Saved entries:
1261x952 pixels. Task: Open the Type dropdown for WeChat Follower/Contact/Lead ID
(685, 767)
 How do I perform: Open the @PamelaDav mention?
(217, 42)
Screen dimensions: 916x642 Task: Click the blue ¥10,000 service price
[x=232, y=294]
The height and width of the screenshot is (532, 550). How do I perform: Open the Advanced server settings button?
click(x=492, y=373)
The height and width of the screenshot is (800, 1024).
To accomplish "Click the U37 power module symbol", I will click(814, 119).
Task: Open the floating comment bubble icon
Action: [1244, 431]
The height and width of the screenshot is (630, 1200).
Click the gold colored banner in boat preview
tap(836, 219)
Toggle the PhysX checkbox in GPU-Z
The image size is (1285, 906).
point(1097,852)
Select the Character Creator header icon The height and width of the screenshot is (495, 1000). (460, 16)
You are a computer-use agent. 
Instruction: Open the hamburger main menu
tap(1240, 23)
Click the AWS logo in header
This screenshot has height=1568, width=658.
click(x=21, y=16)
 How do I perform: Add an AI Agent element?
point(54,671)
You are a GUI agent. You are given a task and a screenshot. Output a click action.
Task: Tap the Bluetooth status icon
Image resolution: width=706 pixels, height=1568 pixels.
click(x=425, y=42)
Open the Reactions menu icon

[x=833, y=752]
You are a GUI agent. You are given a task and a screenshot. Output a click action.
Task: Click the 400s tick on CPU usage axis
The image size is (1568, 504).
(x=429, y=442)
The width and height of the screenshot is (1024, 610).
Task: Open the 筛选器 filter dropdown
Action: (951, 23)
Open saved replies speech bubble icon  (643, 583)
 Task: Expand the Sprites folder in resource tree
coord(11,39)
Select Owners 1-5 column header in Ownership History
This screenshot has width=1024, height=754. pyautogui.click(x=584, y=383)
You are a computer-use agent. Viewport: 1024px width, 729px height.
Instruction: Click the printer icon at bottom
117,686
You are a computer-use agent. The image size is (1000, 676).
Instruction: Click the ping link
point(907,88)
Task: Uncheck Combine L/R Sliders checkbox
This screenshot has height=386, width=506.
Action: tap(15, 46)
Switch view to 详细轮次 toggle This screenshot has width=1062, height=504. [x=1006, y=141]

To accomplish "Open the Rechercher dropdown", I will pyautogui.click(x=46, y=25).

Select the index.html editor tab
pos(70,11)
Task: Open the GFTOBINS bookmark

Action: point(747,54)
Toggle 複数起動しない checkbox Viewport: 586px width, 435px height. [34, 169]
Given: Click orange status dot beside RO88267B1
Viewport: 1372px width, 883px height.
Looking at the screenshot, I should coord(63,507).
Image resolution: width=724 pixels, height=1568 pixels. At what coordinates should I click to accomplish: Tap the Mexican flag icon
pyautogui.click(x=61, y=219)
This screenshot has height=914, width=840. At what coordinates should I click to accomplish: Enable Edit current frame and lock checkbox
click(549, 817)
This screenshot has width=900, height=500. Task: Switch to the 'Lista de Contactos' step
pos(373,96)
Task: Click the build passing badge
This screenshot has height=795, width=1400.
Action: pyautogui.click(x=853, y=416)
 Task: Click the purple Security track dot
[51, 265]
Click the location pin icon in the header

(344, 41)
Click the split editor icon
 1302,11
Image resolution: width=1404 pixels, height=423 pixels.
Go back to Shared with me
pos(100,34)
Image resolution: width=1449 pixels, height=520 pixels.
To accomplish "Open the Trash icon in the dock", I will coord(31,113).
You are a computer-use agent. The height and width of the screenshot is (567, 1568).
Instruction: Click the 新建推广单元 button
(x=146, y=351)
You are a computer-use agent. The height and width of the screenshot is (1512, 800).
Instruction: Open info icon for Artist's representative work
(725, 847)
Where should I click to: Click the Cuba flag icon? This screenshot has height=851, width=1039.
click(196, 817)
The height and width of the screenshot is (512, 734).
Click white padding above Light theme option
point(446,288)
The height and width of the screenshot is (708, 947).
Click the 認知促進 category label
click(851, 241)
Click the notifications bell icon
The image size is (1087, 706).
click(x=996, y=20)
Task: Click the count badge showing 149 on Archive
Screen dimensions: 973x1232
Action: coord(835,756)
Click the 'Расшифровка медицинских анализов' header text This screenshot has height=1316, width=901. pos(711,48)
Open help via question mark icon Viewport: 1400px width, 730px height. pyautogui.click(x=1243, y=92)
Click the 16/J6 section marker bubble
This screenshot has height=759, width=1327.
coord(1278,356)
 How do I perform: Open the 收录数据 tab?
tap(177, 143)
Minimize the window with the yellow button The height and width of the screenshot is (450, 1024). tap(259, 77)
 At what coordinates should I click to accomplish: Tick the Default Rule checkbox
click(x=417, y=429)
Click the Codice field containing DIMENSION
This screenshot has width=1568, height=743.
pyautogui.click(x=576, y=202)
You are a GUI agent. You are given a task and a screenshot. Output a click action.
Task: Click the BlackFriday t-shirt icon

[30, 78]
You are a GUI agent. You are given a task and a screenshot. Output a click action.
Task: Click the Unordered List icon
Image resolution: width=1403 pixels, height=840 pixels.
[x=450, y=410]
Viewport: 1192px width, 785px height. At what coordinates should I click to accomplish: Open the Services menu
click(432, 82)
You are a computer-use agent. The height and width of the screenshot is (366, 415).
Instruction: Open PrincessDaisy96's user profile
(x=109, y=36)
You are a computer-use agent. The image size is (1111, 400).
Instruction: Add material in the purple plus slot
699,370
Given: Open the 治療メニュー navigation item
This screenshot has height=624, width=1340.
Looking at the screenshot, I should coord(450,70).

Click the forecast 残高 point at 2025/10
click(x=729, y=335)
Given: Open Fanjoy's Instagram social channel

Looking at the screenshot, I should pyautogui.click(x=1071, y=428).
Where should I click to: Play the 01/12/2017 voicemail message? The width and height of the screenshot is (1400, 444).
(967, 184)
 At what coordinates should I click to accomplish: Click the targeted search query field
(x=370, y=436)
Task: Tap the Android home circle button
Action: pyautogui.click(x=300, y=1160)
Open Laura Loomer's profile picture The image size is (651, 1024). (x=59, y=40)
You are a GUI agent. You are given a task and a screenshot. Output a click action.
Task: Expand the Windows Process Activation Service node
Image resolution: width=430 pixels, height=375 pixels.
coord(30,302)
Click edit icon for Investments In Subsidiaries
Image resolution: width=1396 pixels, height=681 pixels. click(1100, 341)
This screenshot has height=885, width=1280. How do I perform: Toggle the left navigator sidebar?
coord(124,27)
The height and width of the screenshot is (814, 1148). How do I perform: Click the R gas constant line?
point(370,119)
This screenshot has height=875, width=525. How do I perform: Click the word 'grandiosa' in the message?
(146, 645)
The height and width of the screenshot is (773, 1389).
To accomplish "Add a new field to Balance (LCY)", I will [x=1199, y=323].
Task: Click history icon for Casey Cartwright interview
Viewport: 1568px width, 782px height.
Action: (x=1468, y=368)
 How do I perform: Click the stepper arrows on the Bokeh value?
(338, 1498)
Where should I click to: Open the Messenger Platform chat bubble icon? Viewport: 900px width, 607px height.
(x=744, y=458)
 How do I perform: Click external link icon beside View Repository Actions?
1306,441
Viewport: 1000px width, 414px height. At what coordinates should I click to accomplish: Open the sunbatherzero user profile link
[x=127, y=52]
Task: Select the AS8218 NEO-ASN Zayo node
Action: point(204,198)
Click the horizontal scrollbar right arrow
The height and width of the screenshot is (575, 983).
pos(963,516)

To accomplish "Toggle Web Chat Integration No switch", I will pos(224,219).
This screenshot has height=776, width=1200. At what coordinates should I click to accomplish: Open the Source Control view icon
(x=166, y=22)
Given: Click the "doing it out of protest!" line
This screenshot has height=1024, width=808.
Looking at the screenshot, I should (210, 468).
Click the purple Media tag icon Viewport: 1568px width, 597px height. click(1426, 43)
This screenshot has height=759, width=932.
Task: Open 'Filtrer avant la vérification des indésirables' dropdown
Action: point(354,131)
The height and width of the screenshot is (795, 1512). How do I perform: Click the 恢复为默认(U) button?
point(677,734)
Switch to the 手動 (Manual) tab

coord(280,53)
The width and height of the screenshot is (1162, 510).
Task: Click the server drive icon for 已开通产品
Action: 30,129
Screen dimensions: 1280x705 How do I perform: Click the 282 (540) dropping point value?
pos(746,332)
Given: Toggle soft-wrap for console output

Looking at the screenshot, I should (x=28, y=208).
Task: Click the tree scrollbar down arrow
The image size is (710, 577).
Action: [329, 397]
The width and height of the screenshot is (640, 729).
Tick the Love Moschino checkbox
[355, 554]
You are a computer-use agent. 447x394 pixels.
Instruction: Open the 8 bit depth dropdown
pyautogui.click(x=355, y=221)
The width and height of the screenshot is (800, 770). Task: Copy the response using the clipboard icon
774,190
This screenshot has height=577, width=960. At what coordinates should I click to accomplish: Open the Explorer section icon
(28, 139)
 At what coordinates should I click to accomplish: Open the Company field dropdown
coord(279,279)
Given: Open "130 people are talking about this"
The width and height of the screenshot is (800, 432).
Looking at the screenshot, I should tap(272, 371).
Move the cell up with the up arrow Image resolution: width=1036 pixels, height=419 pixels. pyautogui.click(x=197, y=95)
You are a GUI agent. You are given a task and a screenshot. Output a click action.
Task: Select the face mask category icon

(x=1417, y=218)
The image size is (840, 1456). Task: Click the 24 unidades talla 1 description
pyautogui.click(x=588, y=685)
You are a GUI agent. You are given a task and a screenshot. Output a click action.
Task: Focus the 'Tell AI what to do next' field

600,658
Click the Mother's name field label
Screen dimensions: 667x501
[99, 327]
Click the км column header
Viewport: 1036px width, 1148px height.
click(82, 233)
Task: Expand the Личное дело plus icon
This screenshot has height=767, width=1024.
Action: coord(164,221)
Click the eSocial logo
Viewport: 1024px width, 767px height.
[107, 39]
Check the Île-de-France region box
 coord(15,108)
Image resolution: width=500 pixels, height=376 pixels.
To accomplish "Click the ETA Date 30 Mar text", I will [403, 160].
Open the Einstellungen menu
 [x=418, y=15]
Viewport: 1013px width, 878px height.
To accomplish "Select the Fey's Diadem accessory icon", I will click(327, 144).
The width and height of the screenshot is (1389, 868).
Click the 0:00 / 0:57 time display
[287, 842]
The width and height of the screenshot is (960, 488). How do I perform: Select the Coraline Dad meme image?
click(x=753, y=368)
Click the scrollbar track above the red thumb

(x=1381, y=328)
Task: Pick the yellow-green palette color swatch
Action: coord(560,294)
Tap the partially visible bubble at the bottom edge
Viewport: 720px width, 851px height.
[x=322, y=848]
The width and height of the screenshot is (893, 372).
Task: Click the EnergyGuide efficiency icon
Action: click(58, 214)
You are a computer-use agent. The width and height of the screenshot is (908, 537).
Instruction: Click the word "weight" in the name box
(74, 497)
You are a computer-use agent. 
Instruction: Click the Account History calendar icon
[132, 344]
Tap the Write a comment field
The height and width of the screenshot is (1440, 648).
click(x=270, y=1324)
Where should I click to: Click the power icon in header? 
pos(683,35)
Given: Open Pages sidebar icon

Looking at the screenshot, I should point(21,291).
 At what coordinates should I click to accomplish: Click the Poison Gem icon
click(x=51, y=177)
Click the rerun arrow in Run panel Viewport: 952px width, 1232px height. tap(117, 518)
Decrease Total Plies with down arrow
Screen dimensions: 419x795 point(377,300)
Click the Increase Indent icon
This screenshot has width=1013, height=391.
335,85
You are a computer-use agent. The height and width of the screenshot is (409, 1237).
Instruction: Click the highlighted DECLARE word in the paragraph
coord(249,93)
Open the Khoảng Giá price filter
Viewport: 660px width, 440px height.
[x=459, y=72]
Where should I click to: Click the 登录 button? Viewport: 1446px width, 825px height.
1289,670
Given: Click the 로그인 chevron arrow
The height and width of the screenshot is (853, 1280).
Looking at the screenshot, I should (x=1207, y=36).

Problem: Could you transcribe the entries above word for word, from the line with "Click white padding above Light theme option" down to the line with "Click the 'Расшифровка", keeping both?

Finished exercise:
Click white padding above Light theme option
point(446,288)
The height and width of the screenshot is (708, 947).
Click the 認知促進 category label
click(851, 241)
Click the notifications bell icon
The image size is (1087, 706).
click(x=996, y=20)
Task: Click the count badge showing 149 on Archive
Screen dimensions: 973x1232
Action: coord(835,756)
Click the 'Расшифровка медицинских анализов' header text This screenshot has height=1316, width=901. pos(711,48)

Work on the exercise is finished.